Udacity Self-Driving Car Nanodegree - Kidnapped Vehicle project
This project implements a Particle Filter applied to a Kidnapped robot(car) problem. A simulator is provided by Udacity (it could be downloaded here). This simulator will generate noisy landmark observation from a car to the Particle Filter using WebSocket. The Particle Filter uses the uWebSockets WebSocket implementation to respond to this observation with the estimated car position. Udacity provides a seed project to start from on this project (here).
The project has the following dependencies (from Udacity's seed project):
- cmake >= 3.5
- make >= 4.1
- gcc/g++ >= 5.4
- Udacity's simulator.
For instructions on how to install these components on different operating systems, please, visit Udacity's seed project. As this particular implementation was done on Mac OS, the rest of this documentation will be focused on Mac OS. I am sorry to be that restrictive.
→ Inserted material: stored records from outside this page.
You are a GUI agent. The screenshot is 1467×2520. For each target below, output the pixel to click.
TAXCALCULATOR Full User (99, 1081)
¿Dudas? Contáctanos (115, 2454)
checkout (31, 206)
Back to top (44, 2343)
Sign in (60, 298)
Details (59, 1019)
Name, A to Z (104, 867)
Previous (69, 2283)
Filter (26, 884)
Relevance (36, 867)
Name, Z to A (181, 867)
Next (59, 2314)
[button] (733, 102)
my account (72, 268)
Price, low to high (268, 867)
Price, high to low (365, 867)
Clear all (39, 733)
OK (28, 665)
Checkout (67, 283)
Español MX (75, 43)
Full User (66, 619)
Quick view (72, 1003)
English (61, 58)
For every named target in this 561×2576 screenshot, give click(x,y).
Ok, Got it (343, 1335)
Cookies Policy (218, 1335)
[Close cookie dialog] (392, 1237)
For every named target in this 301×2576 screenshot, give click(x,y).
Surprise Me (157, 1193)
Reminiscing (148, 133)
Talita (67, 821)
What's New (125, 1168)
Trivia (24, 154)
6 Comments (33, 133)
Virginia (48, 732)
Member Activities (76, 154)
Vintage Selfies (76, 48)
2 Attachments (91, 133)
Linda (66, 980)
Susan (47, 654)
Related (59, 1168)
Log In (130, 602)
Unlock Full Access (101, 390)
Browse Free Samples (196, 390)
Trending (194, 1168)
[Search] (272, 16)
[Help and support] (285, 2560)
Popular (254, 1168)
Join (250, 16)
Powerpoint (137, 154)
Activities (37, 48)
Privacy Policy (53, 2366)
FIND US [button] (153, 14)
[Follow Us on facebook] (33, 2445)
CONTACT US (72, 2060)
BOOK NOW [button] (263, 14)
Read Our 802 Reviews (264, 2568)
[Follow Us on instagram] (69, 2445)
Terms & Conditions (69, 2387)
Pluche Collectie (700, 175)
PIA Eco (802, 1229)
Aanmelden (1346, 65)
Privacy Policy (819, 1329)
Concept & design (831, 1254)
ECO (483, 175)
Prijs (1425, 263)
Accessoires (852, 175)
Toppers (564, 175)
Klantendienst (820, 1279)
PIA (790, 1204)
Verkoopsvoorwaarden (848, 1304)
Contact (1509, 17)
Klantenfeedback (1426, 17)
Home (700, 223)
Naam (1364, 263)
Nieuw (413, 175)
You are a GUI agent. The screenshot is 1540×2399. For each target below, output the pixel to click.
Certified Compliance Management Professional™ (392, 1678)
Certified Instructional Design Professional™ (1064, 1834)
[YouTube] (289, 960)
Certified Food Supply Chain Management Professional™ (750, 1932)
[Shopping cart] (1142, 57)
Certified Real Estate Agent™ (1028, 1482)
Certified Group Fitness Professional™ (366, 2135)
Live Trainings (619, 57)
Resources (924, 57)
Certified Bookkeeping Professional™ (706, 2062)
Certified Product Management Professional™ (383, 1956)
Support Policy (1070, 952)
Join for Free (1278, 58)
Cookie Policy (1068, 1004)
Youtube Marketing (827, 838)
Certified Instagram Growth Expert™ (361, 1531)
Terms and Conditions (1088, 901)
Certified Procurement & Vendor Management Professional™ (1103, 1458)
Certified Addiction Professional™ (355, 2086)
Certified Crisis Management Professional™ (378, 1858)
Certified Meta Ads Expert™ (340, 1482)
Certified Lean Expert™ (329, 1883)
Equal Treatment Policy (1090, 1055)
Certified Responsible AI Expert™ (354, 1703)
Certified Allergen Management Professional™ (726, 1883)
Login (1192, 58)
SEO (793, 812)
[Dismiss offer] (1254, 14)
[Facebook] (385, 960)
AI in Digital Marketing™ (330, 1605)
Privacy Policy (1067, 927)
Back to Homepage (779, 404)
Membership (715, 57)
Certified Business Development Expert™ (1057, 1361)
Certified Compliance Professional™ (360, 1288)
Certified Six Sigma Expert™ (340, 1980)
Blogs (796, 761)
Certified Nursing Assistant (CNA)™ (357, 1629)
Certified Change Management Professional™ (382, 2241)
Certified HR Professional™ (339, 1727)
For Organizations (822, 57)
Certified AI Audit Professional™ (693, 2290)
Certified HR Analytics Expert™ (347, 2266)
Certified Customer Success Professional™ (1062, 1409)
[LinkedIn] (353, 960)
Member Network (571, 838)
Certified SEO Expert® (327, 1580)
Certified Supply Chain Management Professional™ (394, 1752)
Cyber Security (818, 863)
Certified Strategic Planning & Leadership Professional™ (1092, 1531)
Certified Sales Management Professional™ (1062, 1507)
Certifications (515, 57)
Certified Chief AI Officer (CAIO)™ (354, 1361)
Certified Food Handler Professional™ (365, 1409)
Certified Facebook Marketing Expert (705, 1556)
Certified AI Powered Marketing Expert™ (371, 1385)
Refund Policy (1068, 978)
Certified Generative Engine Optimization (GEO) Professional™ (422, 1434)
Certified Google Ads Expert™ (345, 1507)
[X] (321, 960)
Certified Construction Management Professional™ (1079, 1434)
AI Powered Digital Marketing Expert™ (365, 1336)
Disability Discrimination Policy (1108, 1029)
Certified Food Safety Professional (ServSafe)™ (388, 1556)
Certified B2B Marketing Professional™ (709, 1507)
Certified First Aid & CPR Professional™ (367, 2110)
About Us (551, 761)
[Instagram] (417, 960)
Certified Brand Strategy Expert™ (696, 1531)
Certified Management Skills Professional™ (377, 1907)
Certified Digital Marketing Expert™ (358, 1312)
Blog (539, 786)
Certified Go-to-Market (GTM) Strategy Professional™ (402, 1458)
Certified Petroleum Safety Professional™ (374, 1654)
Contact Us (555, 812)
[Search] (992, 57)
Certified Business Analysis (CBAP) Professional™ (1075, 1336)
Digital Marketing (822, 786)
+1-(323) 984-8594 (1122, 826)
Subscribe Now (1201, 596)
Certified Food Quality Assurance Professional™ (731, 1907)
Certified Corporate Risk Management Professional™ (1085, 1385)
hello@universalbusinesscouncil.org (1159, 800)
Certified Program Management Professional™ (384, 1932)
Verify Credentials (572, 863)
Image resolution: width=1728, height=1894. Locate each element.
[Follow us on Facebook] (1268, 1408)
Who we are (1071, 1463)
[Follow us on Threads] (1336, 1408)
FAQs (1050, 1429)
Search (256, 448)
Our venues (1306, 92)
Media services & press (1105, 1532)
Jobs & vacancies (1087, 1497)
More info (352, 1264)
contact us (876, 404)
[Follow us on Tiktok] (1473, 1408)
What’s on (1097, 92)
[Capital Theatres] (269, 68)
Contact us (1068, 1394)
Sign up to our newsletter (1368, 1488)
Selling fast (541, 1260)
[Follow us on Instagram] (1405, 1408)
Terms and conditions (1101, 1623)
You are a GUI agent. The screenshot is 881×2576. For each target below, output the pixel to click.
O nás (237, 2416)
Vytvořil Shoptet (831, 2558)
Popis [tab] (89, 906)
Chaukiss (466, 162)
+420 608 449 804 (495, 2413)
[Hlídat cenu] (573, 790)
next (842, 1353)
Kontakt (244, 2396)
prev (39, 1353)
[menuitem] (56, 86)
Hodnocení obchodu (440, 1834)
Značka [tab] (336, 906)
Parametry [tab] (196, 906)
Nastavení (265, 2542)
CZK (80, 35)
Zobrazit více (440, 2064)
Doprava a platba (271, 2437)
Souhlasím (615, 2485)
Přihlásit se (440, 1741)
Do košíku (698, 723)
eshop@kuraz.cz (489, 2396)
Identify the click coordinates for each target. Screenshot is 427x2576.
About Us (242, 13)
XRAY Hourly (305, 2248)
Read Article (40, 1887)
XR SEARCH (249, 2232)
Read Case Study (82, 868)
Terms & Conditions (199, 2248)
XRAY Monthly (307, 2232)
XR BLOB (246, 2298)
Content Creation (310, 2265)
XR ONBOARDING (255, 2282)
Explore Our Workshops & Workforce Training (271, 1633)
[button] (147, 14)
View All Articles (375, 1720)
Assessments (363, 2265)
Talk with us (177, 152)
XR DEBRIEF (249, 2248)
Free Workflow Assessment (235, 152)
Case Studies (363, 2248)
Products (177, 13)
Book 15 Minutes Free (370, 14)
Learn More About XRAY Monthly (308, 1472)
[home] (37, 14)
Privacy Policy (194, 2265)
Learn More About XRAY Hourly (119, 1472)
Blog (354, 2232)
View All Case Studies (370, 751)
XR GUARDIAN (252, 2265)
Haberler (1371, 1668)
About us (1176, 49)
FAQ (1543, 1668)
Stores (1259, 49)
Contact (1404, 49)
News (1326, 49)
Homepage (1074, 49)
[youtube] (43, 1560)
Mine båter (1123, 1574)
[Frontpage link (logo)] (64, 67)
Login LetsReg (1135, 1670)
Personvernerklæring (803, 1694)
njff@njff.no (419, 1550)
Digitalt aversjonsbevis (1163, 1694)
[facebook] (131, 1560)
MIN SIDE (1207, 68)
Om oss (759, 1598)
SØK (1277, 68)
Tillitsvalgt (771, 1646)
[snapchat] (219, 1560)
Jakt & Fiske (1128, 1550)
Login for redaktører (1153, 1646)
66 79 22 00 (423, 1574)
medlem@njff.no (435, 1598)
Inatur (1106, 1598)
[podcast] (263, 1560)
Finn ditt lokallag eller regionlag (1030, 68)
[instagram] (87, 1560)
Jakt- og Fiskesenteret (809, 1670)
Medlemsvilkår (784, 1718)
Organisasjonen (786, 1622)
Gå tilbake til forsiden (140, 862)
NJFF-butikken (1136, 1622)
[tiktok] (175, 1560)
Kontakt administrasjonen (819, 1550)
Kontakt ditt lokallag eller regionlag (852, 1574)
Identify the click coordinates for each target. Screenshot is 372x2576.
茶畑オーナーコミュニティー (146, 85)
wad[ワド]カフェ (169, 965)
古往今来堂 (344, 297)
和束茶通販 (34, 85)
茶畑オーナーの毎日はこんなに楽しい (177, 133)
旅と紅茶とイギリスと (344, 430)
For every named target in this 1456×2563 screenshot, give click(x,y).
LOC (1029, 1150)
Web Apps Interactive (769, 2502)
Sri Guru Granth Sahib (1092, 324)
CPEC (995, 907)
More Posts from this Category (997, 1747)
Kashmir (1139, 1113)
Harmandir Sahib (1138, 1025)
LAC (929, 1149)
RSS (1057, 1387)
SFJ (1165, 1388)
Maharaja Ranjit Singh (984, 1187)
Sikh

In order to install the necessary libraries, use the install-mac.sh.
Compiling and executing the project
In this project, Udacity's seed repo provides scripts to clean, compile and run it. These are the following commands you need to run from this repo directory
> ./clean.sh > ./build.sh > ./run.sh
You will see a message indicating the filter is listening:
> ./run.sh Listening to port 4567
When you open the simulator the following screen appears:
Using the right arrow, you need to go to the Kidnapped Vehicle project:
Clicking on "Select," the simulator for the Kidnapped project start and the Particle Filter informs it is connected:
Clicking on "Start" button, the vehicle starts moving, and the blue circle(the filter calculated position) moves with it. After a while, the simulator informs you if your Particle Filter passed or failed. Here is an example of the filter passing the test:
The Particle Filter is implemented in src/particle_filter.cpp:
Initialization: Particle initialization is implemented at ParticleFilter::init from line 24 to line 62.
Prediction: The prediction step is implemented at ParticleFilter::prediction from line 64 to line 100.
Weight's update: This is the more important operation in my opinion. It is implemented at ParticleFilter::updateWeights from line 138 to line 217.